I agree the $2800 may be just a starting point; wait till they seemingly can't reuse the wheelwells or really miff one or more dimensions essential to having the shell bolt on easily so they re-invent the wheel and build trouble in. How much weight is in their replacement? If your old frame, axle and floor weigh 1500 pounds (fictional number) by what percentage will they 'over-build' the new frame? Andy has said there is no limit to the number of out-rigger supports one can put on an Airstream, I would take the time to make sure they understand the out-rigger : bannana wrap : shell attachment model since as you've dropped the belly skins it may not be obvious..
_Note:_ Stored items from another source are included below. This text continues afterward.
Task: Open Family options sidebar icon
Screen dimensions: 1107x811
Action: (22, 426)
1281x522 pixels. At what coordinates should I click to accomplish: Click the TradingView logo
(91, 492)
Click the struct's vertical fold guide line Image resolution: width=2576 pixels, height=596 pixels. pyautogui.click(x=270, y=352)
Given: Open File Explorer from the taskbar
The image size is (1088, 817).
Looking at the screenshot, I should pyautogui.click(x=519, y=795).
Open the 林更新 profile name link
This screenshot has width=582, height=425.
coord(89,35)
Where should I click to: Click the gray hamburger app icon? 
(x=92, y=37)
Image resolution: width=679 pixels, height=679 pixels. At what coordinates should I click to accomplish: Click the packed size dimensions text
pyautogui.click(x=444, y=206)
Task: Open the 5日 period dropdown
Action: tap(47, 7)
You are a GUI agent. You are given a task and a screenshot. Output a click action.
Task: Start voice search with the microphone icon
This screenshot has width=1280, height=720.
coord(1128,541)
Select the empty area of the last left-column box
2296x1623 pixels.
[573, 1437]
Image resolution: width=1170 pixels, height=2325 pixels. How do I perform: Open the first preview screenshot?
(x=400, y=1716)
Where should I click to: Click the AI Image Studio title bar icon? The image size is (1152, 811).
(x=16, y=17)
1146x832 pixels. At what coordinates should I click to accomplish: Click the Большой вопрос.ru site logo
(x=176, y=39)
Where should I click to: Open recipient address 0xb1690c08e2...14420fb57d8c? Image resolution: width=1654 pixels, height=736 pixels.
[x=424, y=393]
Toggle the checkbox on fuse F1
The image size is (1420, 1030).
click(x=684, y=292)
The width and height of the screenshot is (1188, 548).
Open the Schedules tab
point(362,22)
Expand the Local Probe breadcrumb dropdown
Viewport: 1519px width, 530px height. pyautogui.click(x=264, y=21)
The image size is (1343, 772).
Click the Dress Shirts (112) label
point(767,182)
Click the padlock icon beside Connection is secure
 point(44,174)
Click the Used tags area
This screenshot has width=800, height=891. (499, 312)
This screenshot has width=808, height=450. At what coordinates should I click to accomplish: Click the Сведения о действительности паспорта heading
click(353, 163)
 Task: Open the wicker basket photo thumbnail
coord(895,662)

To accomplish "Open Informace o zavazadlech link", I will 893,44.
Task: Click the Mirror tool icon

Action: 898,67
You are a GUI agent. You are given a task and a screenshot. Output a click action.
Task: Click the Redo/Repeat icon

The one-inch spacer is simply how they recommend installing it, that is, how it was tested to get advertised high 'R' value; note that applies only in the horizontal plane and perfectly sealed with the metal-foil duct tape so when applied on walls or curved surfaces the efficiency drops. Also the bubble type insulation is fairly transparent to sound - I chose the Prodex foam type (http://tinyurl.com/ofwg4)to help restore the noise-proofing the old fiberglass batts provided in the trailer.

You won't put a 1" air gap between the floor and frame; the original compressed fiberglass ended up about 3/16" thick so thats a good measure to try and duplicate after the floor bolts get tourqed down. I arbitraily made the 1/4" thickness for air-gap space but doubled that in the centers of floor area as seen from beneath so any liquid water will drain to the center and out through the staple holes. If & when the shell comes off everything I've done most likely will get discarded but a 1/4" frame-floor gap will line up with what has already been done.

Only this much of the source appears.